Texto apresentado:
————————
Pegado a dita igreja, está o mosteiro, da parte do Sul, fazendo huma vistosa frontaria para a parte Poente, dentro de hum grande pateo, com hum chafariz de ágoa no meio delle e huma boa galleria de janelas rasgadas e de assentos, em doces andares, e duas janelas mais, rasgadas para o adro da igreja ficando as cellas para o Sul e Nascente, que por todas são onze cellas, com a do prior no meio dellas, tem hum claustro, que tem de Norte a Sul 88 palmos, e de Nascente a Poente 92 (…) e o claustro tem por cada banda 4 arcos de pedraria lavrada (…) (CraesbeeK 1992: 22).

Nos inventários do século XVIII, de 1711 e 1770, são referenciados mais alguns pormenores acerca das dimensões da própria igreja: a nave possuía 112 palmos de comprimento por 40 de largura; a sacristia possui 76 palmos de comprimento por 30 de largura (Simaens 2013: 58-59).
————————
Trabalho pedido:
1/ Segundo os inventários citados no texto sobre o mosteiro, quais eram as dimensões da nave da igreja?
2/ Prossiga o texto sobre o mosteiro a partir da sua última frase.
As linhas que se seguem são material à parte, sem relação com o texto sobre o mosteiro.

(Dados registados)
————————
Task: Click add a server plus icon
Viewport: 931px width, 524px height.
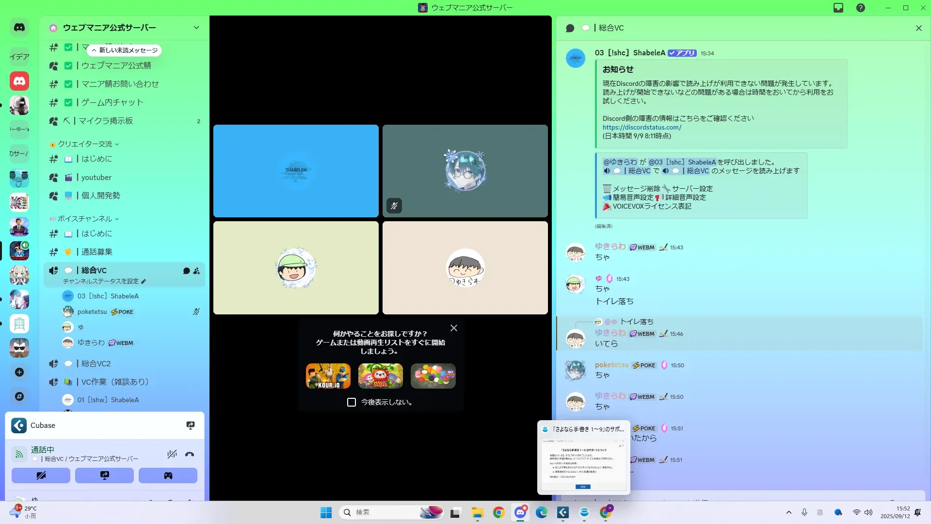Action: 19,372
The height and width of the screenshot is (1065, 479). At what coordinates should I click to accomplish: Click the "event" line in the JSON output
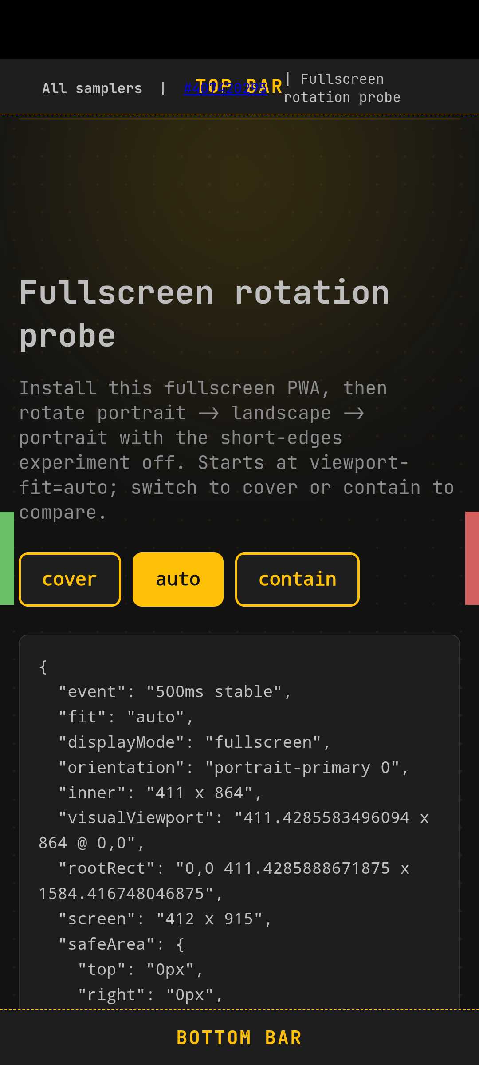175,691
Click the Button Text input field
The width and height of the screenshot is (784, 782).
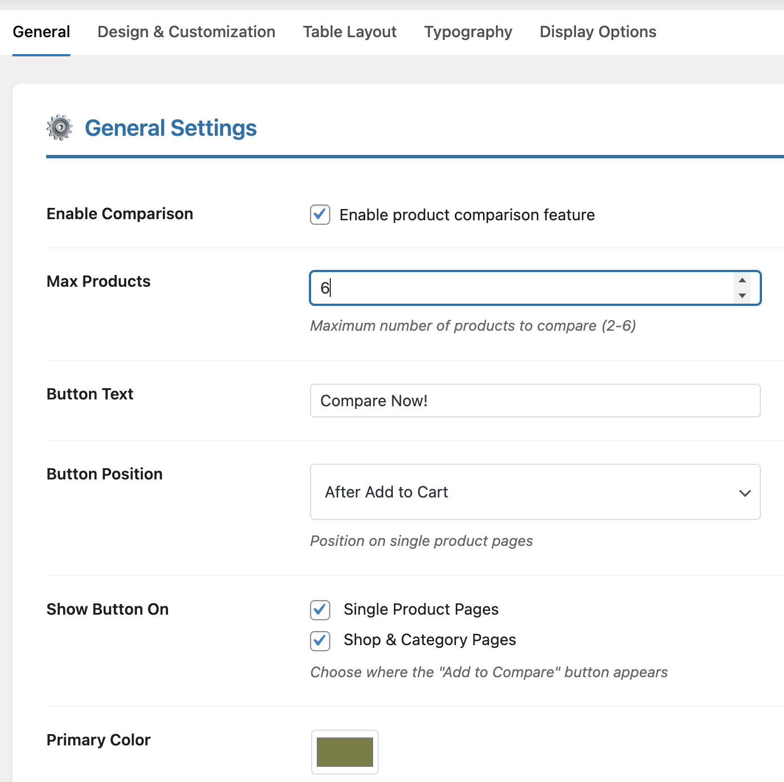tap(535, 401)
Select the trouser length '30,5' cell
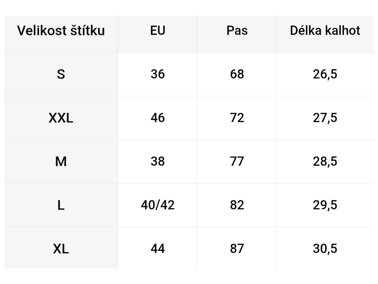This screenshot has height=284, width=378. (325, 249)
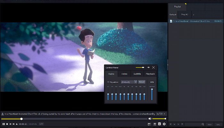Stop the video playback
This screenshot has height=128, width=224.
click(x=7, y=124)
————————
As respostas:
1/ A nave tinha 112 palmos de comprimento por 40 de largura.

2/
Se analisarmos os dados métricos que acima figuram, percebemos facilmente que as dimensões da igreja e do claustro, do qual só existe a ala este, são similares as medidas que hoje possui, salvaguardando sempre o erro implícito da medição em palmos.

No século XVII a entrada para o convento ladearia a fachada da igreja, onde através das alas do claustro dotadas com quatro arcaturas, acederíamos ao pátio central que estaria provido de um chafariz. Se ainda olharmos atentamente para a ala este do mosteiro, que ainda hoje se preserva, facilmente deslumbramos dois arcos pequenos, um ainda serve de porta e outro está entaipado, que podem corresponder a duas arcaturas do claustro deste período.

A igreja ainda hoje conserva grande parte da sua estrutura do século XVII, mas como é evidente o edificado foi sofrendo várias intervenções até a extinção do mosteiro em 1770.

Um dos exemplos documentados é a diferença de vãos de janela que a igreja possuía no tombo de 1711, 4 janelas de vidraça, e no tombo de 1770, seis janelas com sanefas de talha dourada (Simaens 2013: 58).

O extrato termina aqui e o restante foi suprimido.